Further, if the SEC or another regulator ultimately concludes that Streamex-not BioSig-is the accounting acquirer, or that the share-exchange should be treated as a reverse recapitalization. In such a case, Streamex's historical financial statements would become the continuing financial statements of the combined company, and BioSig would be treated as the acquired entity for accounting purposes. No goodwill or other intangible assets would be recorded, as this type of transaction is considered a capital-raising event rather than a business combination under ASC 805. Reclassification of the transaction as a reverse recapitalization could materially change our financial statement presentation and may lead to delays in our registration process, restatements of prior-period financials, and increased auditor and regulatory scrutiny.
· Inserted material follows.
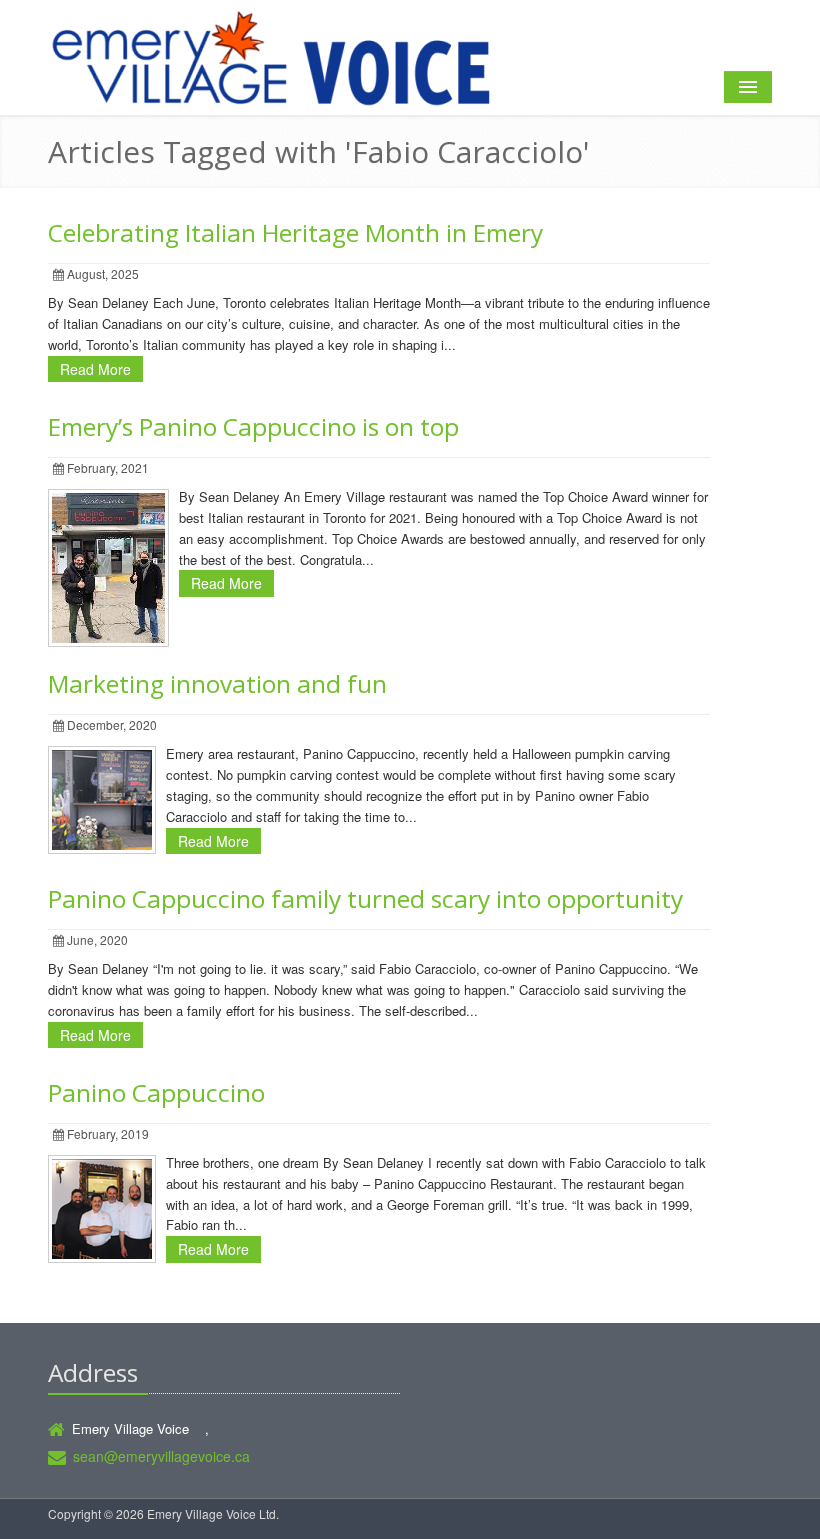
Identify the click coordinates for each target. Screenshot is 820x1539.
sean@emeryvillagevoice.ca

Additionally, although BioSig has historically operated a medical device business, there is a risk that the SEC may characterize it as a "shell company" under Rule 405 of the Securities Act due to the nature of the transaction and its financial profile at the time of the Share Exchange. The SEC has recently taken an expansive view of what constitutes a "shell" in transactions involving private companies entering public markets via reverse mergers. If BioSig were deemed to have been a shell company, the combined company would be treated as a "former shell company," triggering significant regulatory consequences.
Among other things, we would be ineligible to use short-form registration statements on Form S-3 for at least 12 months, would be limited in our ability to rely on Rule 144 for the resale of restricted securities, and would be classified as an "ineligible issuer" for three years-precluding use of forward incorporation in registration statements and other streamlined communication tools. These limitations could restrict our ability to raise capital efficiently, affect the liquidity of our securities, and impose additional disclosure burdens on our registration statements. In addition, stockholders may face extended holding periods, resale limitations, and potential underwriter liability under Rule 145(d) or Rule 144(i).
If the SEC disagrees with our accounting or regulatory position, the consequences could include delays in our filings, restatements, inability to rely on certain exemptions or safe harbors, or the imposition of further compliance obligations. Any of the foregoing could adversely affect our operations, reputation, access to capital markets, and the market value of our securities.